Hillside Farmacy (Classic American)
1209 E. 11th St.; (512)628-0168
This drugstore turned hipster café offers a menu chock full of sandwiches—the unctuous Forager, with mushrooms and truffle oil necessitates a bottle of red; breakfast favorites—give the buttermilk biscuits and gravy a spin; and raw bar staples, i.e. peel and eat shrimp and rotating oyster selections. The decent coffee and alcohol programs play into the eclectic café and bar feel. Soups and salads round out the meal with good vegetarian options.
Brews and Buzz
Check out Rainey St. for a hodgepodge of awesome bars. Among my favorites: Clive Bar, Javelina, Bar 96
4112 Medical Pkwy.; (512) 452-6258
With a cult following as everyone’s favorite neighborhood pub, Draught House offers all you could desire in a beer-only establishment: grimey character, well-sourced microbrews, and a staff who will tell the truth, the whole truth, and nothing but the truth. They want speed when ordering, a good choice by the drinker, and no funny business.
4200 N. Lamar. #120; (512) 531-9417
Ask anyone in Austin where to get coffee, and if they know North from South, they will send you over this way. They have more ways to serve you a cup of joe than you can count on two hands. The staff takes pride in what they do and source, as evidenced by their “cuppings” on Monday and Thursday, and they truly make you feel like you are in their house, drinking each cup of black brewed to order. What a labor of love.
200 Congress Ave.; (512)-827-2770
Before Houndstooth, there was Medici, and this newest installment of the Austin classic offers up one mean (albeit little) cup of espresso. They solely use local Cuvee coffee beans, but they brew so in a very caring fashion—French pressing each cup to order.
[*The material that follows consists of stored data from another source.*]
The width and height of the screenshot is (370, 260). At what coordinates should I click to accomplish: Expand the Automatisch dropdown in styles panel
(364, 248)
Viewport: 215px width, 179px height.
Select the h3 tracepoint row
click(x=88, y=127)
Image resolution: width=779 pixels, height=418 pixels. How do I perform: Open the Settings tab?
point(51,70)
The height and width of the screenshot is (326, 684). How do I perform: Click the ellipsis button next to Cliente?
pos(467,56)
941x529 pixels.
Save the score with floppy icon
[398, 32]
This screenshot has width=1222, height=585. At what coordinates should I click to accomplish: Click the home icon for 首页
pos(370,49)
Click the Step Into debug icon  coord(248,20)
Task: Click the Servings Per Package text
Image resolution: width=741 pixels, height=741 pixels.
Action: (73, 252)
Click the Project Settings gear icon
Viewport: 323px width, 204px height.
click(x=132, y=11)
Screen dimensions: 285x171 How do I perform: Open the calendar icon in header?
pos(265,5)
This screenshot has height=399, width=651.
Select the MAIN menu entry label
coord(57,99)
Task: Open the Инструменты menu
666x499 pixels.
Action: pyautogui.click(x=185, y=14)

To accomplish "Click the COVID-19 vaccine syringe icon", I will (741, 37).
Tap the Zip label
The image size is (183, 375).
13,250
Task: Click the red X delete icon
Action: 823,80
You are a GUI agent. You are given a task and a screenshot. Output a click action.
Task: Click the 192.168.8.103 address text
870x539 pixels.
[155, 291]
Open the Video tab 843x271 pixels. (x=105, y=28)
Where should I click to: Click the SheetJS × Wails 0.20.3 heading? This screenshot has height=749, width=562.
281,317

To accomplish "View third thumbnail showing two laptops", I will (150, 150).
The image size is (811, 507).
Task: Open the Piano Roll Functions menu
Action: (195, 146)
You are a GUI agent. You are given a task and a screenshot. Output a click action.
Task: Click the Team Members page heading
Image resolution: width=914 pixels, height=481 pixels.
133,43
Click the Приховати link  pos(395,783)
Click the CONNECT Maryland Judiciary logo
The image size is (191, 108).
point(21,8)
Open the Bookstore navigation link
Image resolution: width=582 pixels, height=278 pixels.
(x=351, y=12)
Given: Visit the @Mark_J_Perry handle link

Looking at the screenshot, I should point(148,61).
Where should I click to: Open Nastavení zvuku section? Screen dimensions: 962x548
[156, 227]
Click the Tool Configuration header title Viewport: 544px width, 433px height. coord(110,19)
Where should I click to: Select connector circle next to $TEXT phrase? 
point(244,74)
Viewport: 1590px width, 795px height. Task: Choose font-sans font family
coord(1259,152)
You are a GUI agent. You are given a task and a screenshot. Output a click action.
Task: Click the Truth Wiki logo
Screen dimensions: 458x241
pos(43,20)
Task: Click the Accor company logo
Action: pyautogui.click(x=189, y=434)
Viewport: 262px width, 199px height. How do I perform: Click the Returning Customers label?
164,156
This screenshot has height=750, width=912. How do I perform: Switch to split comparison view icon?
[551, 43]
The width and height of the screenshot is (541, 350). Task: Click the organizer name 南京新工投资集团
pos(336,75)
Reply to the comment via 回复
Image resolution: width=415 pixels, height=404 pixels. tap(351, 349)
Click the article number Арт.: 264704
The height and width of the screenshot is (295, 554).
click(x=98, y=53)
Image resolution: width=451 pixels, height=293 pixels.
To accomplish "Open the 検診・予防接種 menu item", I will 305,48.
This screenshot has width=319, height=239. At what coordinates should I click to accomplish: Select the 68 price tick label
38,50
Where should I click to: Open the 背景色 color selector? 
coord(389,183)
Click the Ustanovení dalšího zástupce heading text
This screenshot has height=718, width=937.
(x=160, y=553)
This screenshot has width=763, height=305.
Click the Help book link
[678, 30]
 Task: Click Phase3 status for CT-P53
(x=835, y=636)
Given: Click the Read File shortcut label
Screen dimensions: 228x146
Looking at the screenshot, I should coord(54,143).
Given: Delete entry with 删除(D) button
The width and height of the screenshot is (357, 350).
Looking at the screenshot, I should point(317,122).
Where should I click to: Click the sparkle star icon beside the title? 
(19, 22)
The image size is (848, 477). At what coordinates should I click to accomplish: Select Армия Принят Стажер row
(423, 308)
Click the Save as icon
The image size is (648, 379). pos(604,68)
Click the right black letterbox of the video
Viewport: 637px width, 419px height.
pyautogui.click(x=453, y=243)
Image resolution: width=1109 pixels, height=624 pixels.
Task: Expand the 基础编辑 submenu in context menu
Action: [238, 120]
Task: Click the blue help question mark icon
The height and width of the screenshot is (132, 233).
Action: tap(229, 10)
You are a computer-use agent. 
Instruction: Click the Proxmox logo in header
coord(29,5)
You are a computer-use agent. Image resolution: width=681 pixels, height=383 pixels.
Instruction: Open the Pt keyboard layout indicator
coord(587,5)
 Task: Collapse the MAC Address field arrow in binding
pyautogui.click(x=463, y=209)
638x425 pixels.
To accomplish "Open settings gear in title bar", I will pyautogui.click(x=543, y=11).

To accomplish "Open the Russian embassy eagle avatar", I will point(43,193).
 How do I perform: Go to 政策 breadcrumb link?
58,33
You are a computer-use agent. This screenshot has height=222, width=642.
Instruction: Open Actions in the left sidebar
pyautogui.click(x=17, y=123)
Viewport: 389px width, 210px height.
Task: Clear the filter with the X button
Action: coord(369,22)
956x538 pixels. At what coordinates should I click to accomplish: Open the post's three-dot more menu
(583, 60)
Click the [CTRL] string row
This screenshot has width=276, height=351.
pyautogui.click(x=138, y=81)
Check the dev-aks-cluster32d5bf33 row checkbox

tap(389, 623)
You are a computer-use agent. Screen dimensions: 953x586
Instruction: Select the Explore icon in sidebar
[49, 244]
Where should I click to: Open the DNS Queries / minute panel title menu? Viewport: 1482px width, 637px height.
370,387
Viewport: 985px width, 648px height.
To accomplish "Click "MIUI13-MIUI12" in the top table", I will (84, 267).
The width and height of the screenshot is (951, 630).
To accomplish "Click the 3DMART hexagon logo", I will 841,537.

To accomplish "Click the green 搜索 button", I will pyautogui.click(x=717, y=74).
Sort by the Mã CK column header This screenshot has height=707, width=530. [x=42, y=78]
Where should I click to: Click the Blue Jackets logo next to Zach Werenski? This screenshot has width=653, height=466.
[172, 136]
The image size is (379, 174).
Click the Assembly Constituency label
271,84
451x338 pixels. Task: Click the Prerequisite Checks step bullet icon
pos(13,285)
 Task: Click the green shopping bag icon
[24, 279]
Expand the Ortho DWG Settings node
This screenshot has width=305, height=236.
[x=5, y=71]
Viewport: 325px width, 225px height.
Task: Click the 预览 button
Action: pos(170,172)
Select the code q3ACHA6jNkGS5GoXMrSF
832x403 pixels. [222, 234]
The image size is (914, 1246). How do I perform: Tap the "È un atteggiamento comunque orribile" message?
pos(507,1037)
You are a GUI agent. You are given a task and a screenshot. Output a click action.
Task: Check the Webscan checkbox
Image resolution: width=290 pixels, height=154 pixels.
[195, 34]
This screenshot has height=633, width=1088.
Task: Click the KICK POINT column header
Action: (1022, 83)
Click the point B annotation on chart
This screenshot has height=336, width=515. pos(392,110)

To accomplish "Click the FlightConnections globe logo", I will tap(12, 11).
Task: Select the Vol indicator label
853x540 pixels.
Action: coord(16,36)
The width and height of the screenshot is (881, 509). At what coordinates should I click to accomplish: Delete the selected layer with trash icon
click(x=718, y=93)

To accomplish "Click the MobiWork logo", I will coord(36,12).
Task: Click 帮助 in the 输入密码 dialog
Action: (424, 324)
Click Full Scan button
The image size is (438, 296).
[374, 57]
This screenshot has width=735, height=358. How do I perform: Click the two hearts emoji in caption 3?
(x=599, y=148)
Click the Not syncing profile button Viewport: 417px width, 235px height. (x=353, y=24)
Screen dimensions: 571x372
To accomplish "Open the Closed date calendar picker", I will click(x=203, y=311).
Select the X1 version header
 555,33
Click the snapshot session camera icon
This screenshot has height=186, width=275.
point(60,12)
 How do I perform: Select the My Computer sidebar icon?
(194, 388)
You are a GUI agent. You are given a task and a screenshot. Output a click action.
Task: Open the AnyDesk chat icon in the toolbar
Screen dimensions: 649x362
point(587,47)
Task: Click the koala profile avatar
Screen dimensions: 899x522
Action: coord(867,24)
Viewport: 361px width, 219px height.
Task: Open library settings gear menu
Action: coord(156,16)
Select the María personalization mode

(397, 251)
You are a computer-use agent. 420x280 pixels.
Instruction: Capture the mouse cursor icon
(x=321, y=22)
The 2-story layout affords you a great atmosphere to sprawl out your books and tech-gear on a table and people watch all day long.
East End Wine
1209 Rosewood Ave.; (512)-904-9056
The masterminds behind this renovated house turned wine shop undoubtedly take pride in what they are doing. Running around the world, they have sourced out some absolute gems, white and red alike. On Fridays, they do a brief free tasting (4-8PM) and open up their new patio for drinking on premises. Drop by for a taste and pick up a few obscure bottles to take home or drink right on the spot. $5 set-up fee per person; but conveniently located next to Three Little Pigs.